VainF / Torch-Pruning

[CVPR 2023] Towards Any Structural Pruning; LLMs / SAM / Diffusion / Transformers / YOLOv8 / CNNs
https://arxiv.org/abs/2301.12900
MIT License
2.59k stars 318 forks source link

Yolov7 pruned model does not detect anything? #186

Open aidevmin opened 1 year ago

aidevmin commented 1 year ago

@VainF Thanks for amazing repo. I tried to run inference for yolov7 pruned model on one image, but pruned model did not detect anything (output image without bboxes) https://github.com/VainF/Torch-Pruning/blob/master/benchmarks/prunability/readme.md#3-yolo-v7

python yolov7_detect_pruned.py --weights yolov7.pt --conf 0.25 --img-size 640 --source inference/images/horses.jpg

I saw that in the file yolov7_detect_pruned.py you already set ignored_layers

    ################################################################################
    # Pruning
    example_inputs = torch.randn(1, 3, 224, 224).to(device)
    imp = tp.importance.MagnitudeImportance(p=2) # L2 norm pruning

    ignored_layers = []
    from models.yolo import Detect
    for m in model.modules():
        if isinstance(m, Detect):
            ignored_layers.append(m)
    print(ignored_layers)

    iterative_steps = 1 # progressive pruning
    pruner = tp.pruner.MagnitudePruner(
        model,
        example_inputs,
        importance=imp,
        iterative_steps=iterative_steps,
        ch_sparsity=0.5, # remove 50% channels, ResNet18 = {64, 128, 256, 512} => ResNet18_Half = {32, 64, 128, 256}
        ignored_layers=ignored_layers,
    )
    base_macs, base_nparams = tp.utils.count_ops_and_params(model, example_inputs)

    pruner.step()
    pruned_macs, pruned_nparams = tp.utils.count_ops_and_params(model, example_inputs)
    print(model)
    print("Before Pruning: MACs=%f G, #Params=%f G"%(base_macs/1e9, base_nparams/1e9))
    print("After Pruning: MACs=%f G, #Params=%f G"%(pruned_macs/1e9, pruned_nparams/1e9))
    ####################################################################################

But I saw in the log file for Detect module before pruning

(105): Detect(
      (m): ModuleList(
        (0): Conv2d(256, 255, kernel_size=(1, 1), stride=(1, 1))
        (1): Conv2d(512, 255, kernel_size=(1, 1), stride=(1, 1))
        (2): Conv2d(1024, 255, kernel_size=(1, 1), stride=(1, 1))
      )
    )

and after pruning

(105): Detect(
      (m): ModuleList(
        (0): Conv2d(128, 255, kernel_size=(1, 1), stride=(1, 1))
        (1): Conv2d(256, 255, kernel_size=(1, 1), stride=(1, 1))
        (2): Conv2d(512, 255, kernel_size=(1, 1), stride=(1, 1))
      )
    )

Could you @VainF check it again? Thanks

VainF commented 1 year ago

Hello @aidevmin. It requires post-training. Please finetune the pruned model on COCO for a few epochs with a small learning rate.

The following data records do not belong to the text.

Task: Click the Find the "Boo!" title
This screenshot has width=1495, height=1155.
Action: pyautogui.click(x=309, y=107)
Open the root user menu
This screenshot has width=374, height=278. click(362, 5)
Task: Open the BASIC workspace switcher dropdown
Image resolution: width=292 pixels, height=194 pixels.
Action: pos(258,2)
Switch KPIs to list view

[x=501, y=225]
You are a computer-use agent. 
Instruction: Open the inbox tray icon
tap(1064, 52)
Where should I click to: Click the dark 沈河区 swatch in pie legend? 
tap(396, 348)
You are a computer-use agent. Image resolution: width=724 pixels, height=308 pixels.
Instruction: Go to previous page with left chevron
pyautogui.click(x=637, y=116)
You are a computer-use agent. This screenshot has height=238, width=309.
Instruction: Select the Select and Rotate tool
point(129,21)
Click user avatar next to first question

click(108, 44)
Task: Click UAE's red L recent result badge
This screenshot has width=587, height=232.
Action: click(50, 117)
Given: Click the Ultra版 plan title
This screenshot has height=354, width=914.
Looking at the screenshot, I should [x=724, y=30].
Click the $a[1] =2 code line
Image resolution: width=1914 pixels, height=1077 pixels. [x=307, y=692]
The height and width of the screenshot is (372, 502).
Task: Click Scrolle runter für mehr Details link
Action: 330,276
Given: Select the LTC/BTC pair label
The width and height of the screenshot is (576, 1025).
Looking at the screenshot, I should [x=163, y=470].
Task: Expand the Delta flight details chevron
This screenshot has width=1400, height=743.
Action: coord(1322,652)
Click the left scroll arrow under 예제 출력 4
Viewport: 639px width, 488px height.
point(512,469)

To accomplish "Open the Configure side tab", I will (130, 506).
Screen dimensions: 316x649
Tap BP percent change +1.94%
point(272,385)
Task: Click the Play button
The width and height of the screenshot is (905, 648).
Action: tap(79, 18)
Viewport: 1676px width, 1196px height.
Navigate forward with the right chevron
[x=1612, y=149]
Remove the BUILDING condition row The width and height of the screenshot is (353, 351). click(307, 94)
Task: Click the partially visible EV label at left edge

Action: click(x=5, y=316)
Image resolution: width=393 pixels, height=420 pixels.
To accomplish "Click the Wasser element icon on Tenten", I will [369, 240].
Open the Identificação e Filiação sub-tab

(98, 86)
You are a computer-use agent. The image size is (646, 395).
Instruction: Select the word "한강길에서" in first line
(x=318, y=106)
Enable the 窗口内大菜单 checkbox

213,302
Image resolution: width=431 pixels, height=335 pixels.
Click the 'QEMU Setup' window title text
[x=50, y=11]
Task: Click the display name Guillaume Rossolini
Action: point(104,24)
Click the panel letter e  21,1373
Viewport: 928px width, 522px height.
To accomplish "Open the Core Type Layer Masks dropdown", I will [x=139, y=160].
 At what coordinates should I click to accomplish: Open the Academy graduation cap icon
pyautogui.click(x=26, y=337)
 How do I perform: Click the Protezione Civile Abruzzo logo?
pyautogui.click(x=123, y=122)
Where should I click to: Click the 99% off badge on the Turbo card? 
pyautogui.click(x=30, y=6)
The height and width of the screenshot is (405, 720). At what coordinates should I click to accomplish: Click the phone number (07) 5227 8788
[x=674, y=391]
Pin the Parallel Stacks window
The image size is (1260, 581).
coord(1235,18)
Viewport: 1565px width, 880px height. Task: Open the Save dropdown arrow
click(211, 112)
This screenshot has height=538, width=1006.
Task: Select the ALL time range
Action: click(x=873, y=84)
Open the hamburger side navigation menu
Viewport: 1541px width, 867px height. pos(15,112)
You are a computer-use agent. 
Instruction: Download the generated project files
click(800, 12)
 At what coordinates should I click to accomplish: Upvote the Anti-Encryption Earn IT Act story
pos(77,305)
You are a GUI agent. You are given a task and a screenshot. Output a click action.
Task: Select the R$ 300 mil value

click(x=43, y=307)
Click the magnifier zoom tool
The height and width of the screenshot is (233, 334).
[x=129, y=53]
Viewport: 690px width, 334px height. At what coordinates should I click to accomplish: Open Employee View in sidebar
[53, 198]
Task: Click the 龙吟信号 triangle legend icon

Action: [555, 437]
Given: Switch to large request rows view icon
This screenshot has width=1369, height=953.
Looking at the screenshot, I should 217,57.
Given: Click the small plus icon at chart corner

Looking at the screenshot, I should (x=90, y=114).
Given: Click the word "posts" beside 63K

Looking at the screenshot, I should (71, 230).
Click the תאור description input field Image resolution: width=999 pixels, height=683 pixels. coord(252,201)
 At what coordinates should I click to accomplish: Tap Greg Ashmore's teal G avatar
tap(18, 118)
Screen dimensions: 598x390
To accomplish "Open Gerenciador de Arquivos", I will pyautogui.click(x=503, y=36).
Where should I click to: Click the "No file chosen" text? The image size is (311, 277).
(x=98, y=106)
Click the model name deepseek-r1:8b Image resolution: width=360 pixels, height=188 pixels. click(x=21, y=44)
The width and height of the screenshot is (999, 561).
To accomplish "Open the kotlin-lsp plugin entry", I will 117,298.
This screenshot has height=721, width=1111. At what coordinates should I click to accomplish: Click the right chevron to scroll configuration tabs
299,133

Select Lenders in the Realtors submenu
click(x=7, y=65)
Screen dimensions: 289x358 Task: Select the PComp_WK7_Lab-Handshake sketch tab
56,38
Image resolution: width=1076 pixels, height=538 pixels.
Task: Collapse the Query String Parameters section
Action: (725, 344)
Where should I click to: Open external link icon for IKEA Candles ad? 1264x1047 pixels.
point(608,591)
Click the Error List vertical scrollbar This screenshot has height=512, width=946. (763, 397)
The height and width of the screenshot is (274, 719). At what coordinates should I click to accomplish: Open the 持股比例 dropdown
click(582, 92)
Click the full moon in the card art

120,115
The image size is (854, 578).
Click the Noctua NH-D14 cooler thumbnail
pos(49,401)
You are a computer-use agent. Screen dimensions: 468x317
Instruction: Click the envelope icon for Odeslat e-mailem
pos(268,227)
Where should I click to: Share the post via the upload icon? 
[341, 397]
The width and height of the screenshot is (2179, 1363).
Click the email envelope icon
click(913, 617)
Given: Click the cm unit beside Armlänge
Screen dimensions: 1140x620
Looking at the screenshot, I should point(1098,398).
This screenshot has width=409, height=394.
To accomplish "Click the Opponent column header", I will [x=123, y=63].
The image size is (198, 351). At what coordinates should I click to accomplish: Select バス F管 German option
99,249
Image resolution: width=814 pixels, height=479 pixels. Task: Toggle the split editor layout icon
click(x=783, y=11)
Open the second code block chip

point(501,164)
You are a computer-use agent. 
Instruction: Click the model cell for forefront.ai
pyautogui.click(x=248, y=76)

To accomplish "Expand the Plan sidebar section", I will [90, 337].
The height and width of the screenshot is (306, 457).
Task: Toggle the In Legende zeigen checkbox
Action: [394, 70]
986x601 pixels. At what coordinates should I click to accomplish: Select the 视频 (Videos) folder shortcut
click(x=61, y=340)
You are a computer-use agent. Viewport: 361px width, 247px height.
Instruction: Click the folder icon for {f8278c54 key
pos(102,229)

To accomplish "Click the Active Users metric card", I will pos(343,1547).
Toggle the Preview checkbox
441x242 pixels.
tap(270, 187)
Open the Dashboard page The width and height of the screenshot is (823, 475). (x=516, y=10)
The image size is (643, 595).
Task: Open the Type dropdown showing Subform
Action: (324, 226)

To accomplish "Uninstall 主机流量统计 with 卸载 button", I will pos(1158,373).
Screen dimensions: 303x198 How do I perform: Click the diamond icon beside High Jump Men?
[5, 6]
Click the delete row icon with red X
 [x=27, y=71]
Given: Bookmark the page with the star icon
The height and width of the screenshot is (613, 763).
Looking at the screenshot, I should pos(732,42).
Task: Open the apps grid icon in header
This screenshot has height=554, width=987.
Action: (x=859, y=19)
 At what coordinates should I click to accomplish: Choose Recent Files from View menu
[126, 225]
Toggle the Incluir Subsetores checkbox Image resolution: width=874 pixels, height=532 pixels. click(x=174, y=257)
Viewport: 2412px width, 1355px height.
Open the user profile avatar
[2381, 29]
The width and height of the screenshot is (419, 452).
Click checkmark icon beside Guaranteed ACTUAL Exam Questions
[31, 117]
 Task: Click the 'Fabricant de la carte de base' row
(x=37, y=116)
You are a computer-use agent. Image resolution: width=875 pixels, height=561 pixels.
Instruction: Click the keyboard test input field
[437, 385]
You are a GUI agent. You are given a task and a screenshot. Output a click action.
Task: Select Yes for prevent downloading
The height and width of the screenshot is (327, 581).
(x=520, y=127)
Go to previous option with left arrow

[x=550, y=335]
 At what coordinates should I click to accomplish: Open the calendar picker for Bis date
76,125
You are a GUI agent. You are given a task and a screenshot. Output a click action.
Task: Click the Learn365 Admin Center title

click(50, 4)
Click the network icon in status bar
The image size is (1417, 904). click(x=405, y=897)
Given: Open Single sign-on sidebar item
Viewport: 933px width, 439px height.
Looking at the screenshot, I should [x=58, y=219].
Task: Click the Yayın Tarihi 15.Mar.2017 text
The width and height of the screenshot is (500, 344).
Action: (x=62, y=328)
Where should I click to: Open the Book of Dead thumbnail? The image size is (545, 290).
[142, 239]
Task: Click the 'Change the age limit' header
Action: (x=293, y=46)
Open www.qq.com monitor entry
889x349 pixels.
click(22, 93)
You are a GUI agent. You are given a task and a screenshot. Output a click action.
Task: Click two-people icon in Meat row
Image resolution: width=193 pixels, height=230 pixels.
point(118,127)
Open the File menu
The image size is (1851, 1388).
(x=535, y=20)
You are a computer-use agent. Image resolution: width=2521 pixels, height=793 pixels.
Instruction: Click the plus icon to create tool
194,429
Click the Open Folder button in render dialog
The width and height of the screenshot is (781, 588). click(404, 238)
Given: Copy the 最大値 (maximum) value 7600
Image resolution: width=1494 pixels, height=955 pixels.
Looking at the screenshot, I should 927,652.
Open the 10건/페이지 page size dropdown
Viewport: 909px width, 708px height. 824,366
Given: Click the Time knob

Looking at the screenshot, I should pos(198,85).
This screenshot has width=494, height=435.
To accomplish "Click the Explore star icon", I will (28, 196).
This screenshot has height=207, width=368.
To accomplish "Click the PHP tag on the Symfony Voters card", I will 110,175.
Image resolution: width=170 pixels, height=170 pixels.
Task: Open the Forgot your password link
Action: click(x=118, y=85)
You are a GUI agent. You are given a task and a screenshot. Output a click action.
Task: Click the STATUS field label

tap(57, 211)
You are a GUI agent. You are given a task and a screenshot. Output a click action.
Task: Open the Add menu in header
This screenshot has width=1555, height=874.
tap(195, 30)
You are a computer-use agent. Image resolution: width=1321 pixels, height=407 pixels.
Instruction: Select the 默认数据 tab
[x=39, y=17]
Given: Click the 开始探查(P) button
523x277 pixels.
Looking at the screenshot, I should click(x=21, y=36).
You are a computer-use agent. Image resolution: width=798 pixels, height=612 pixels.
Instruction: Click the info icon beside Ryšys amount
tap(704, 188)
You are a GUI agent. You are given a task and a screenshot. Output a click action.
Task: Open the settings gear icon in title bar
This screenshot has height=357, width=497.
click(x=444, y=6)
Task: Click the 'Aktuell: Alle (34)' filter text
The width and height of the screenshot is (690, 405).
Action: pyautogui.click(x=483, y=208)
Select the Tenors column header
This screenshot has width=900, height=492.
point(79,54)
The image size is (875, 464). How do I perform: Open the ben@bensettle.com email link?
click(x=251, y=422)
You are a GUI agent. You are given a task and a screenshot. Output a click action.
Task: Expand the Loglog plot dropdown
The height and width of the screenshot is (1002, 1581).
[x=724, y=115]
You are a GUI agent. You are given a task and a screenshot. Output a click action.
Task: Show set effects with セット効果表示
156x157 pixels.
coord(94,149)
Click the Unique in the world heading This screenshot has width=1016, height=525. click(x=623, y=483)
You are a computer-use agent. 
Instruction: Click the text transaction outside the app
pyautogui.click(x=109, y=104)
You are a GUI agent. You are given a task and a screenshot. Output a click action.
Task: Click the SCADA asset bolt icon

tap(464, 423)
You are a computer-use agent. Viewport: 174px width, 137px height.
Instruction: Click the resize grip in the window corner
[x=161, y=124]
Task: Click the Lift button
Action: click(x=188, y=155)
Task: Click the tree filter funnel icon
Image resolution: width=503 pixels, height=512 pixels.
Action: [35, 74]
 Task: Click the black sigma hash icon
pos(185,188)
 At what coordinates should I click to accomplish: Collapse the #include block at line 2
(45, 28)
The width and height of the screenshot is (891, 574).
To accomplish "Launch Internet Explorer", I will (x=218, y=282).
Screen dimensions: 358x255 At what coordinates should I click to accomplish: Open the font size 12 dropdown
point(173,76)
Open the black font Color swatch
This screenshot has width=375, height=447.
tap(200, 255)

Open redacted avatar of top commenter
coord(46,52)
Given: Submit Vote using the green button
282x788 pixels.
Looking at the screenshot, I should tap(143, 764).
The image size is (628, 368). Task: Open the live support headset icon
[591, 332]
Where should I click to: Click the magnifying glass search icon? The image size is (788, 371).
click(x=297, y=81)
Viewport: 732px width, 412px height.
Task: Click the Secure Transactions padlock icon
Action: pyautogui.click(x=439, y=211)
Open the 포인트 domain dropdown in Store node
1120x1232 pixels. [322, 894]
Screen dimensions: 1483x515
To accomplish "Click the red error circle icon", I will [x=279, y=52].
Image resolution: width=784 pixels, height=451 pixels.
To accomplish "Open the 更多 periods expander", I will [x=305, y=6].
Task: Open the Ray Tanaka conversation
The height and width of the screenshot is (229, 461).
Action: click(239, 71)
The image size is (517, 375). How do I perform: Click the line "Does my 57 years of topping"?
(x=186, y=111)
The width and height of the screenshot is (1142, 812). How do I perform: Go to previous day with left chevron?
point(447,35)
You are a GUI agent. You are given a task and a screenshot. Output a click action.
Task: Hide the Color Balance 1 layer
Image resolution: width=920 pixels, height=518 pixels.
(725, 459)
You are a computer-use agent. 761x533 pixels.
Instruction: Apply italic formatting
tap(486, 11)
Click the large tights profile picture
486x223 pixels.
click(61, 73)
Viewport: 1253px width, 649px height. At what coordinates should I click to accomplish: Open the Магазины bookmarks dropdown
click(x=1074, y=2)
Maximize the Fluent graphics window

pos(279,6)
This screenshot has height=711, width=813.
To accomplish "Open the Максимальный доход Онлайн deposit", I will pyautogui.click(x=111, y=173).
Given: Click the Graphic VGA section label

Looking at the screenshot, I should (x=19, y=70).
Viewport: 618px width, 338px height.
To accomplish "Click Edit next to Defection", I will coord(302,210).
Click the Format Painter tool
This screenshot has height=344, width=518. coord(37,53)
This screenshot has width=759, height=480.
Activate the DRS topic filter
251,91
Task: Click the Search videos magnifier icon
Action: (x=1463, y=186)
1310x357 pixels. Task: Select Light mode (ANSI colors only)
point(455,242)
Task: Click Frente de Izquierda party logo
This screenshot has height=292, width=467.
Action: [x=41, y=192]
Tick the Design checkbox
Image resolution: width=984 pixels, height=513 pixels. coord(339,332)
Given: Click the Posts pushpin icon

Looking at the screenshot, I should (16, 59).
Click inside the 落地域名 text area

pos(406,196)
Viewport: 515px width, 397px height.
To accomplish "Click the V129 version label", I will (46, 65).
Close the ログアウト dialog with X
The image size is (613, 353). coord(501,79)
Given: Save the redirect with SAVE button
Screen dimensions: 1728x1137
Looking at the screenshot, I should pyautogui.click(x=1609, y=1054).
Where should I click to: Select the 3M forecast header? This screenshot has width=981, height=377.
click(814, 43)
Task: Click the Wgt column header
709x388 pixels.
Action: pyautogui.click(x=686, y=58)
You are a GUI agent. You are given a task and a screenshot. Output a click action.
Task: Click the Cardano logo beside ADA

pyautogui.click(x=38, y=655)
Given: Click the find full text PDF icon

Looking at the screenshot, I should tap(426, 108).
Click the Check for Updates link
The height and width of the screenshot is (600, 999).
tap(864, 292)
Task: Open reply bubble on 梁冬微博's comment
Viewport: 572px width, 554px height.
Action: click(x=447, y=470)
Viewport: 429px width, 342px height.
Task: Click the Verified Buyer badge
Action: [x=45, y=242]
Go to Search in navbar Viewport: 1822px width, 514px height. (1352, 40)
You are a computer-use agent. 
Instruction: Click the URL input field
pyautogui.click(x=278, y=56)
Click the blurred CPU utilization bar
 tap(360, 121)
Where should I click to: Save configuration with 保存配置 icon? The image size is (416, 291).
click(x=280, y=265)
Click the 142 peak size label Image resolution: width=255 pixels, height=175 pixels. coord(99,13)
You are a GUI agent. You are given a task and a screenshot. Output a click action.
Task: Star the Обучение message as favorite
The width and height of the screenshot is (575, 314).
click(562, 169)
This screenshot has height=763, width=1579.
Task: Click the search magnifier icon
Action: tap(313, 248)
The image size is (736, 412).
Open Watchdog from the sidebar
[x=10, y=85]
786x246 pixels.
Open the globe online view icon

aidevmin commented 1 year ago

Thank @VainF for quick response. It means that I need to run file yolov7_train_pruned.py. Is it right? I saw file yolov7_train_pruned.py file too, but input of this file is yolov7_training.pt, not yolov7.pt.

I will try running file yolov7_train_pruned.py

VainF commented 1 year ago
  1. mAP: The performance of pruned yolov7 has not been checked.
  2. Save & Load: Please try tp.state_dict & tp.load_state_dict. This allows us to save the attributes like conv.in_channels into a .pth and re-load the pruned model using an unpruned one.
aidevmin commented 1 year ago

Thanks a lot. I will try it.

aidevmin commented 1 year ago
  1. mAP: The performance of pruned yolov7 has not been checked.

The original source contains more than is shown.